If the bill passes and Missouri voters approve it by referendum in the 2022 general election, contributions to the fund could begin in January 2023, with employees to begin receiving benefits in January 2025.

Schupp has proposed similar measures in past years that didn't make it past the committee level to reach floor debate in the Senate.

She hopes new people in the Legislature this year could help turn the tide.

"In many ways it's a new world," she said. "I don't know if COVID and what people have gone through gives people a sense of what kinds of trauma can happen in somebody's life that somebody might need to help out."

SB 111, sponsored by state Sen. Lauren Arthur, D-Kansas City, would prohibit employers from asking about an applicant's salary history or screening applicants based on prior compensation. A similar measure proposed last year didn't make it out of committee.

House Bill 1113, sponsored by state Rep. Trish Gunby, D-Ballwin, would prohibit gender-based discrimination in providing compensation for the same work performed under similar conditions. Similar measures proposed in 2019 and 2020 didn't make it out of committee.

"Missouri has yet to fully ratify the Equal Rights Amendment, and so the importance of this amendment is minimized and creates a culture that says women aren't equal," Gunby told the News Tribune in an email. "I think corporations and workers should be transparent about starting pay. There may be merit raises down the line and that can be kept private; however, we should be able to share basic pay/salary information. In addition, those in charge of hiring workers need to mindful of providing the same pay no matter the gender. Those biases are sometimes hard to correct and even recognize."

Gunby acknowledged it's "unlikely" the bill will see success this year, as Republican colleagues in the GOP-majority Legislature have told her "there's a discrepancy in beliefs about gender pay among Republicans."

None of these bills so far have earned committee approval in the current legislative session.

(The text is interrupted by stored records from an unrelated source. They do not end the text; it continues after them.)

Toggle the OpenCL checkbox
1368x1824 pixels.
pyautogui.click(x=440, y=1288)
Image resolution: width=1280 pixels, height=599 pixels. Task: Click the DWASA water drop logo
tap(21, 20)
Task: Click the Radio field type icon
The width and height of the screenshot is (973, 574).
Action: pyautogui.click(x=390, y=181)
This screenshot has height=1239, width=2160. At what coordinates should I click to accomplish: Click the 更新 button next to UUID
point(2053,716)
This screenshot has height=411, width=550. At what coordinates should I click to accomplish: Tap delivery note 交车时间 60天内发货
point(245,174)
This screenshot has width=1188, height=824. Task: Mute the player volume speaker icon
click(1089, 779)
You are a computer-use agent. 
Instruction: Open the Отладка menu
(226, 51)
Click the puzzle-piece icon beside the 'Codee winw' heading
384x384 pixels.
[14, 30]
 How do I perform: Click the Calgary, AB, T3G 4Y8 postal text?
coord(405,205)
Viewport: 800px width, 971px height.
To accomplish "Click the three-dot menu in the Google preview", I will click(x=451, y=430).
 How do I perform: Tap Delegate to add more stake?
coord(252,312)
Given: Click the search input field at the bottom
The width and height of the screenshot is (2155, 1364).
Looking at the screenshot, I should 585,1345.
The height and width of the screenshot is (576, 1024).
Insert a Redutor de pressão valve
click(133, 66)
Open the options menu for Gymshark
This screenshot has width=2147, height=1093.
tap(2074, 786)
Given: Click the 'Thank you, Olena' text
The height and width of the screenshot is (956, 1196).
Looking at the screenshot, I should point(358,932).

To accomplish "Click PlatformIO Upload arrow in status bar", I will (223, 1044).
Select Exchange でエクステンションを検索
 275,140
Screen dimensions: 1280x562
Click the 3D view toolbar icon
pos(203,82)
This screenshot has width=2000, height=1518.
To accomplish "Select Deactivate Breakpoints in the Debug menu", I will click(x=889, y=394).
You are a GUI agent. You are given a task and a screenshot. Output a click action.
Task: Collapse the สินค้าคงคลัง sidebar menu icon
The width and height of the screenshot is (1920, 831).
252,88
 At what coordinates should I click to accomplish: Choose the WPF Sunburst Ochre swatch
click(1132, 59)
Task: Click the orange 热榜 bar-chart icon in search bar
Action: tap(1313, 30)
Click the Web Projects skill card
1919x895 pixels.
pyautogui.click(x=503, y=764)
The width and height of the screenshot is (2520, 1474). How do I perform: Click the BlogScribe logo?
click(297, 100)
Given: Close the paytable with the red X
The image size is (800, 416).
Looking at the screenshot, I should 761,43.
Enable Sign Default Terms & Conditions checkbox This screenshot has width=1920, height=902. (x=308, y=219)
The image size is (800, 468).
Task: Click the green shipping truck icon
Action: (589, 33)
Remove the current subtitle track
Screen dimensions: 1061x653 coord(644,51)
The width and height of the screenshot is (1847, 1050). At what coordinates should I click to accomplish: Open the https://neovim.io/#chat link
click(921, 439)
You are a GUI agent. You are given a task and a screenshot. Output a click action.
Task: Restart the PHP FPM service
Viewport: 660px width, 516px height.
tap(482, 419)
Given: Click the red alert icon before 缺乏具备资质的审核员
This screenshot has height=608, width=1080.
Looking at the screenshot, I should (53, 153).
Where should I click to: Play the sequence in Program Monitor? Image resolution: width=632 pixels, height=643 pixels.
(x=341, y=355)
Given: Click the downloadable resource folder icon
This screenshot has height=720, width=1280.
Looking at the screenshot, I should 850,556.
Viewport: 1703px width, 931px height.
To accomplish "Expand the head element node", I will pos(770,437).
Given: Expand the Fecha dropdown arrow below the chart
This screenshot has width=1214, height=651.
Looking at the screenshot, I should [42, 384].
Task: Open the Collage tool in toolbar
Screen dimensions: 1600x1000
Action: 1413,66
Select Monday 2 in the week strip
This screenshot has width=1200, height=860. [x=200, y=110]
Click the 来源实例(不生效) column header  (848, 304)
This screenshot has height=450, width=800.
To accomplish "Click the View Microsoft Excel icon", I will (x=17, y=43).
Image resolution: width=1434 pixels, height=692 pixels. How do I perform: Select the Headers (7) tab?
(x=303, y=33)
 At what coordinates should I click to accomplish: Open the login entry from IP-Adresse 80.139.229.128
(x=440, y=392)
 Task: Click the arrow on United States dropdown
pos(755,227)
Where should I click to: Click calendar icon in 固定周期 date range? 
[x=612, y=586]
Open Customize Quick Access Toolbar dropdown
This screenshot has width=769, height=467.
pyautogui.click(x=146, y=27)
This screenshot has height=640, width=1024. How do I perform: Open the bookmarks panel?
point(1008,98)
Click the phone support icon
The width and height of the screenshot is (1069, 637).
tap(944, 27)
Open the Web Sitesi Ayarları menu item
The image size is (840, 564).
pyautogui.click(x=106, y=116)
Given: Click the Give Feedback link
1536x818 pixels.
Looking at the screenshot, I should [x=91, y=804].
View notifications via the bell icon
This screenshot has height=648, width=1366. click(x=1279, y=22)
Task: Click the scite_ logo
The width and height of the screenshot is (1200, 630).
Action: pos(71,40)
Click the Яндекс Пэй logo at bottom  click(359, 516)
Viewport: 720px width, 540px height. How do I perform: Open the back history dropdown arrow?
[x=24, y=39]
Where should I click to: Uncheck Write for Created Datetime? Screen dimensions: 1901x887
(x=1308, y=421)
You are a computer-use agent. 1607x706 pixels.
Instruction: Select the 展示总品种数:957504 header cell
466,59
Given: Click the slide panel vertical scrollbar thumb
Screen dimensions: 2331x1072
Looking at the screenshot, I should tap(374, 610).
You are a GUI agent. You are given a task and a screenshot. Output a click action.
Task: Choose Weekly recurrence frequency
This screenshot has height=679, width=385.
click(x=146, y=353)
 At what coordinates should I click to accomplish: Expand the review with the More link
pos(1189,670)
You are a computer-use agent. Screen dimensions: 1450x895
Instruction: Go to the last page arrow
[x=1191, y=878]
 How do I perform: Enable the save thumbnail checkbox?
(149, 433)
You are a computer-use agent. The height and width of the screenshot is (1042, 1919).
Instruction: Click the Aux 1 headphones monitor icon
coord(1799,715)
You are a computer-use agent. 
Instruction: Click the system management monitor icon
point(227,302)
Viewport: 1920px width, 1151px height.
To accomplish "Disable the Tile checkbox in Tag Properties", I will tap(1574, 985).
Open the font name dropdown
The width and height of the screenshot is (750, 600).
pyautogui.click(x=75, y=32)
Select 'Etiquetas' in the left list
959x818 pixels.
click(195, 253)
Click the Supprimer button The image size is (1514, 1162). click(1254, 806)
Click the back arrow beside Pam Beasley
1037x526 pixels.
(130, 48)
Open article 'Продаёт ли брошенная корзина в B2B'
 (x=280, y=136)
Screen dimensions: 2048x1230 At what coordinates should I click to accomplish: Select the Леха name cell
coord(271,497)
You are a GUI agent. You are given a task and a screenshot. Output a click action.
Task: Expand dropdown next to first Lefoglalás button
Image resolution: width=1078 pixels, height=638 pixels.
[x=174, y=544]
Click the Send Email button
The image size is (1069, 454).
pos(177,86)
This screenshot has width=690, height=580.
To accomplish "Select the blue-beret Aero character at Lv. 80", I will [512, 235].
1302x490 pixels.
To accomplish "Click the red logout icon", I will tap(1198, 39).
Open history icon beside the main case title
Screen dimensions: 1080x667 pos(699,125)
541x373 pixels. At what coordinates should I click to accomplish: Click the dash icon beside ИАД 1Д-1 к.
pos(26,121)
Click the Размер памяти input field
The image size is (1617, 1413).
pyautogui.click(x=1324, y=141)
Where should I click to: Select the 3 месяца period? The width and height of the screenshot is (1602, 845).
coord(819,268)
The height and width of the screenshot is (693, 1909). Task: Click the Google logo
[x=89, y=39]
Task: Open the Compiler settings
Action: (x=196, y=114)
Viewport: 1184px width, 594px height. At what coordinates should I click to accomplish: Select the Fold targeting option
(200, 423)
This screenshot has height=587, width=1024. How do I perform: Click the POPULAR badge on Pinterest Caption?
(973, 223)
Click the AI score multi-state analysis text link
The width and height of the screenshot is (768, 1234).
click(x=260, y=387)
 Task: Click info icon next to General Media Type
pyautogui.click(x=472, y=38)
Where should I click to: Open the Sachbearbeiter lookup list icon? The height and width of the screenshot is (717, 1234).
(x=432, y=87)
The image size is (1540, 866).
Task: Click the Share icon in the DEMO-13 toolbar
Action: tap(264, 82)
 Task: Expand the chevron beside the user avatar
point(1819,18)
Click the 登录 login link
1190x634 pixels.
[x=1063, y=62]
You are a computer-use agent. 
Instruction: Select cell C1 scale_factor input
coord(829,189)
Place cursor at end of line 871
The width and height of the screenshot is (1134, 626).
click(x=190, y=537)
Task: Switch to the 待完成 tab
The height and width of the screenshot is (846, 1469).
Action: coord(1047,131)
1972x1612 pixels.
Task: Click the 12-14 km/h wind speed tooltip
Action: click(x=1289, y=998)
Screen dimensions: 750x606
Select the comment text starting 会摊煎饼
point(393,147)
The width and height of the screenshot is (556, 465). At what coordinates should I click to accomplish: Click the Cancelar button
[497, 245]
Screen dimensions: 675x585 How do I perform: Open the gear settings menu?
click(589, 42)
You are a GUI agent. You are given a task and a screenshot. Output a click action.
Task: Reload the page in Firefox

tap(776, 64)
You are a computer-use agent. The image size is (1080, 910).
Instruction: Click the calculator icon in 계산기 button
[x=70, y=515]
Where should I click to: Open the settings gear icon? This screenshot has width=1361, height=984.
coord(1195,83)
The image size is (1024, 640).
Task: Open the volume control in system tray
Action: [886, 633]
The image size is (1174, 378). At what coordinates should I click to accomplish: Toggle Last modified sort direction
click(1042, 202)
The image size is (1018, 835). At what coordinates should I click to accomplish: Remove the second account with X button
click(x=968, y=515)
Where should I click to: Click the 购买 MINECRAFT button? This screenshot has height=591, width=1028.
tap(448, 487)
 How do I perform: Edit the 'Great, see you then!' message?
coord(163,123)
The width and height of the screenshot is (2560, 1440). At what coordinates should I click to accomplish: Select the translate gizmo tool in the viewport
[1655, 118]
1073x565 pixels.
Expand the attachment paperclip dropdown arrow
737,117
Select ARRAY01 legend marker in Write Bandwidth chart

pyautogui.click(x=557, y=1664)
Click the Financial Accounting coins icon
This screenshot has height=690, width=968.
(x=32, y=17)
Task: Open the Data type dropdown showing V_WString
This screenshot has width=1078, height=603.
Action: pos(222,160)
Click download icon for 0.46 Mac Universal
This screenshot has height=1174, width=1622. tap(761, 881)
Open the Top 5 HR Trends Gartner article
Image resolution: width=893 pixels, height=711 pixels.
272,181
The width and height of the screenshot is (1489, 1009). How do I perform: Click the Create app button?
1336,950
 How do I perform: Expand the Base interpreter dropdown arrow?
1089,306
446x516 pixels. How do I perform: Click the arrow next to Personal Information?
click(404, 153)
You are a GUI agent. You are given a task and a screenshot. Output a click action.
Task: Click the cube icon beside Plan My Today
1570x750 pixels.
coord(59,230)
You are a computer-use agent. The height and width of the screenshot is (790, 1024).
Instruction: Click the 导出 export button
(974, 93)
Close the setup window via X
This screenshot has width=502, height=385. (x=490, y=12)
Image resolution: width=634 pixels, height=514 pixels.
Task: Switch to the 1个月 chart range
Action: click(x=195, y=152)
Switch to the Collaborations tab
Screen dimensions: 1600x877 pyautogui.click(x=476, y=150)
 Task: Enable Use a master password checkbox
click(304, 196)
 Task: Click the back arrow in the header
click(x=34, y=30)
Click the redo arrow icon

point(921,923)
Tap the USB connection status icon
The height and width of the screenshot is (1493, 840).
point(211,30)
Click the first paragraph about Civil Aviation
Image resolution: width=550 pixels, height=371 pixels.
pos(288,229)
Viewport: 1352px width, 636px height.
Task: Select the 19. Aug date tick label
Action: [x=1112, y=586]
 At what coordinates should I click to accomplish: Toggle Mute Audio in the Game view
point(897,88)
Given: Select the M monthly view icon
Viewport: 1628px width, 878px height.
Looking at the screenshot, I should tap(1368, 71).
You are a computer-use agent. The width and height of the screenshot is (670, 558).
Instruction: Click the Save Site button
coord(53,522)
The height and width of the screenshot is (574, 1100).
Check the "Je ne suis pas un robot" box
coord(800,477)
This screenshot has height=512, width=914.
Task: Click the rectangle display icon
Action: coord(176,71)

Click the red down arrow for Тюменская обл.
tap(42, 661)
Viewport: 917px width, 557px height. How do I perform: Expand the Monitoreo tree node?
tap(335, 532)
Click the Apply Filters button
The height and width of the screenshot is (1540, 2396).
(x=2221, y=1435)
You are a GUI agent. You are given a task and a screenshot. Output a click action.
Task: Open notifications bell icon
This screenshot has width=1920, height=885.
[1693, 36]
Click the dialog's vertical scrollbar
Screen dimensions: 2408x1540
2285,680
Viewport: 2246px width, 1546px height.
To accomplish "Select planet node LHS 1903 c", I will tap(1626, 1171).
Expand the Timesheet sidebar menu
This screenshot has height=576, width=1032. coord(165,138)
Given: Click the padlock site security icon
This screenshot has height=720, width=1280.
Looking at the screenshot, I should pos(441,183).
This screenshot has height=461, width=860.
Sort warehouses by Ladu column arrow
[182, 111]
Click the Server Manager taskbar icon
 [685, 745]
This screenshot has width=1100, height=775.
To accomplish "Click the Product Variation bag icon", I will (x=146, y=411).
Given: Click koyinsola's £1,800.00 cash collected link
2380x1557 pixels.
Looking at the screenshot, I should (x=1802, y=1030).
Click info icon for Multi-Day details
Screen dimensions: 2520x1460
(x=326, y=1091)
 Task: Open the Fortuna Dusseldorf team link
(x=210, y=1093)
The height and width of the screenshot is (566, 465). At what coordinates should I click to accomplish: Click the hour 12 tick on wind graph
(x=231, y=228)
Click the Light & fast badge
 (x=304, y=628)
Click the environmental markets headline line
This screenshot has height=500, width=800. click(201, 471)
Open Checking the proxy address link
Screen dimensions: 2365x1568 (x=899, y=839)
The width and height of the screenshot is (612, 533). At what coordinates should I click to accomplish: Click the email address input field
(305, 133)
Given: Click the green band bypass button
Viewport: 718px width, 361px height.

The past year has heightened some of the challenges women often disproportionately face in fully participating in the workforce, as families have juggled new responsibilities like remote schooling in efforts to curb the spread of the coronavirus.

"The availability of high-quality child care is important not only because it impacts children's education during a crucial period of growth but because it also directly affects employment: Three times the number of women age 25-44 compared to men have stopped working since the pandemic started due to lack of child care," Doyle said. "Missouri could potentially lose 48 percent of their child care supply due to the decrease in the industry during the COVID-19 pandemic, meaning that there would be only one spot in a licensed child care center for every six kids."

Statewide, there were 3,301 open child care programs in Child Care Aware's database prior to the pandemic; as of late July 2020, the number of open programs had decreased to 2,223, according to a report from the organization — which notes 94 Missouri counties in June 2020 were considered "child care deserts," where there are either no child care providers or so few options that there are more than three times as many children as licensed child care slots.

Cole County currently has a licensed and license-exempt child care capacity of 3,444, with a population of 3,765 children under age 6 with working parents, according to Child Care Aware of Missouri data.

Schupp has also filed legislation — SB 499 and SB 500 — intended to support child care facilities through tax credit subsidies.

"Prior to COVID, women — particularly women of color — had to overcome barriers, like unequal pay and lack of child care opportunities, in order to fully reach their economic potential," Doyle said. "And for many women, overcoming those barriers simply uncovered even more."